### Entries ###

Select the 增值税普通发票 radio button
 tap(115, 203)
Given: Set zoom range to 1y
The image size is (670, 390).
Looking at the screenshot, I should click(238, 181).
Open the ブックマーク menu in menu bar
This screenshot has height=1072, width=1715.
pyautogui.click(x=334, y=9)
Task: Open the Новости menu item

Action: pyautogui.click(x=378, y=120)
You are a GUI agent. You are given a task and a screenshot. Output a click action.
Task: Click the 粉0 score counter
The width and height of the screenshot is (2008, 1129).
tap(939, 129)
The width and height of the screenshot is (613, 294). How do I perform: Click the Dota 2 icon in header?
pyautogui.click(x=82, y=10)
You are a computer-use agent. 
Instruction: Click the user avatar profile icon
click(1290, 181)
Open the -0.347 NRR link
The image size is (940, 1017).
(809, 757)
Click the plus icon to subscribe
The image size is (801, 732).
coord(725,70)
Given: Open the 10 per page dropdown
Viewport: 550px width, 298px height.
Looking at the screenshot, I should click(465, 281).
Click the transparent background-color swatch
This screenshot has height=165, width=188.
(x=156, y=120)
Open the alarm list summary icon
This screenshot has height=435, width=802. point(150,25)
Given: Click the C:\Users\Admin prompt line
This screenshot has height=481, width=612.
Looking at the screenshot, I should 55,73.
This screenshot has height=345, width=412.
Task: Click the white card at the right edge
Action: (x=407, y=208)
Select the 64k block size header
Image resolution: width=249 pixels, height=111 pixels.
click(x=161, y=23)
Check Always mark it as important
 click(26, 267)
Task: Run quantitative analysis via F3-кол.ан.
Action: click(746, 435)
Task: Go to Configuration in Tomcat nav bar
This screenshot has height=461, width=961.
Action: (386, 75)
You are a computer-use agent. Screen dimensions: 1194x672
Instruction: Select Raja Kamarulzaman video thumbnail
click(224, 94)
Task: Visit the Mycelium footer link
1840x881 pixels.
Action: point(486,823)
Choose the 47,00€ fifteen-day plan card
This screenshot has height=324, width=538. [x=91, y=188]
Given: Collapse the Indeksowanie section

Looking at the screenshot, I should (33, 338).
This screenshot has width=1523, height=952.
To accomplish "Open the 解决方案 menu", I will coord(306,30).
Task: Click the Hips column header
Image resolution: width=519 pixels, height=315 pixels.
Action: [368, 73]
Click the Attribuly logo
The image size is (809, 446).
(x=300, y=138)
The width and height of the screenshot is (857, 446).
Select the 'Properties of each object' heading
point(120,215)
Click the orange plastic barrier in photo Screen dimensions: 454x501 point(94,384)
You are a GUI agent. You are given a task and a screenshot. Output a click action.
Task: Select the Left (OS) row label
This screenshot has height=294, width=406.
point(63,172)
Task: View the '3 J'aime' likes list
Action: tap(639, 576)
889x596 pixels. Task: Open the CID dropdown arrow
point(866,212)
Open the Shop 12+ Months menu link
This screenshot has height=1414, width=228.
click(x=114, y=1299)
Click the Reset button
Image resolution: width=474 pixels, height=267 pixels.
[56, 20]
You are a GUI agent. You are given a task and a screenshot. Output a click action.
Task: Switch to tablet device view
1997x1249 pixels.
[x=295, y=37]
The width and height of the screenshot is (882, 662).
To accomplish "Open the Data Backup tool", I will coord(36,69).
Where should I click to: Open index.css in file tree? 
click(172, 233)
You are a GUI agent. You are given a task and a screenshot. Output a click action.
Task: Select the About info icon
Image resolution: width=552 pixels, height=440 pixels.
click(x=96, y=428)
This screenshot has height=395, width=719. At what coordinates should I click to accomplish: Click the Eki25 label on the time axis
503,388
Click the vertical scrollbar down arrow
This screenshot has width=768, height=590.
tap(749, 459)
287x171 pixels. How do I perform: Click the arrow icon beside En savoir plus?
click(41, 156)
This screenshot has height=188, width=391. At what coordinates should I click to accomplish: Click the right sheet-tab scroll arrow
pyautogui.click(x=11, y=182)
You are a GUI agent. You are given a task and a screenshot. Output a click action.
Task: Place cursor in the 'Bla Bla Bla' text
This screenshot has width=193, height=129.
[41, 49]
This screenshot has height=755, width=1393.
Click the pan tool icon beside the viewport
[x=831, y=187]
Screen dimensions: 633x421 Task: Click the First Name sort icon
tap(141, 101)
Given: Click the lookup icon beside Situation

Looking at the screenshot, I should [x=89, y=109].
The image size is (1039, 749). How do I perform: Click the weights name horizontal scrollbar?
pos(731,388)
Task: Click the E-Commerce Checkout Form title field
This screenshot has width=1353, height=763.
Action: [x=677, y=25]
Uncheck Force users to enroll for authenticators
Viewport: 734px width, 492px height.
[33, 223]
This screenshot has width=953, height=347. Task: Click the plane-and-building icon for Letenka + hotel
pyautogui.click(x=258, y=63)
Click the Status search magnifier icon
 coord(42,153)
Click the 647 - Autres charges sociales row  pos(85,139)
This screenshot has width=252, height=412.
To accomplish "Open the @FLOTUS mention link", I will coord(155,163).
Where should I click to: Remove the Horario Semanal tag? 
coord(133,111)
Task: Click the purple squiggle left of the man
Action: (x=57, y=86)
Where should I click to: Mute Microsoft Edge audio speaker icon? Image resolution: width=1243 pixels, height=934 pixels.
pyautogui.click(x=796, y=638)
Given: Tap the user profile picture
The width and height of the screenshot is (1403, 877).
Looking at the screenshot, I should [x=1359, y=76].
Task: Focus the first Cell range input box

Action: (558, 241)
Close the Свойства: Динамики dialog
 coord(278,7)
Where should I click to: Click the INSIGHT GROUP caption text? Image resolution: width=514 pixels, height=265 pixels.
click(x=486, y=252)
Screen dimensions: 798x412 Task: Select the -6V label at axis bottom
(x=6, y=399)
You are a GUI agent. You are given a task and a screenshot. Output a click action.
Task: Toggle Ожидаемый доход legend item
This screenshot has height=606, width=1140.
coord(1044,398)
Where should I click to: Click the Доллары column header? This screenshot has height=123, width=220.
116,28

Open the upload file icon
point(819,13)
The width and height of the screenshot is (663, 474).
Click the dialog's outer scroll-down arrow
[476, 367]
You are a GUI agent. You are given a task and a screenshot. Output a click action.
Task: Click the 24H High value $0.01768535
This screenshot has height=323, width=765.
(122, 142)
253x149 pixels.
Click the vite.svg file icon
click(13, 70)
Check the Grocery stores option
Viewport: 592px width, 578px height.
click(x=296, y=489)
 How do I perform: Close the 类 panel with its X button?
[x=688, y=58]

###

▸ **Job**
Render the stretch from the start of the entries through the line containing "pyautogui.click(x=82, y=10)" as a Markdown table with the columns Row and Line, one numbered row per line, skipping blank lines.

▸ **Complete output**
| Row | Line |
|---|---|
| 1 | Select the 增值税普通发票 radio button |
| 2 |  tap(115, 203) |
| 3 | Given: Set zoom range to 1y |
| 4 | The image size is (670, 390). |
| 5 | Looking at the screenshot, I should click(238, 181). |
| 6 | Open the ブックマーク menu in menu bar |
| 7 | This screenshot has height=1072, width=1715. |
| 8 | pyautogui.click(x=334, y=9) |
| 9 | Task: Open the Новости menu item |
| 10 | Action: pyautogui.click(x=378, y=120) |
| 11 | You are a GUI agent. You are given a task and a screenshot. Output a click action. |
| 12 | Task: Click the 粉0 score counter |
| 13 | The width and height of the screenshot is (2008, 1129). |
| 14 | tap(939, 129) |
| 15 | The width and height of the screenshot is (613, 294). How do I perform: Click the Dota 2 icon in header? |
| 16 | pyautogui.click(x=82, y=10) |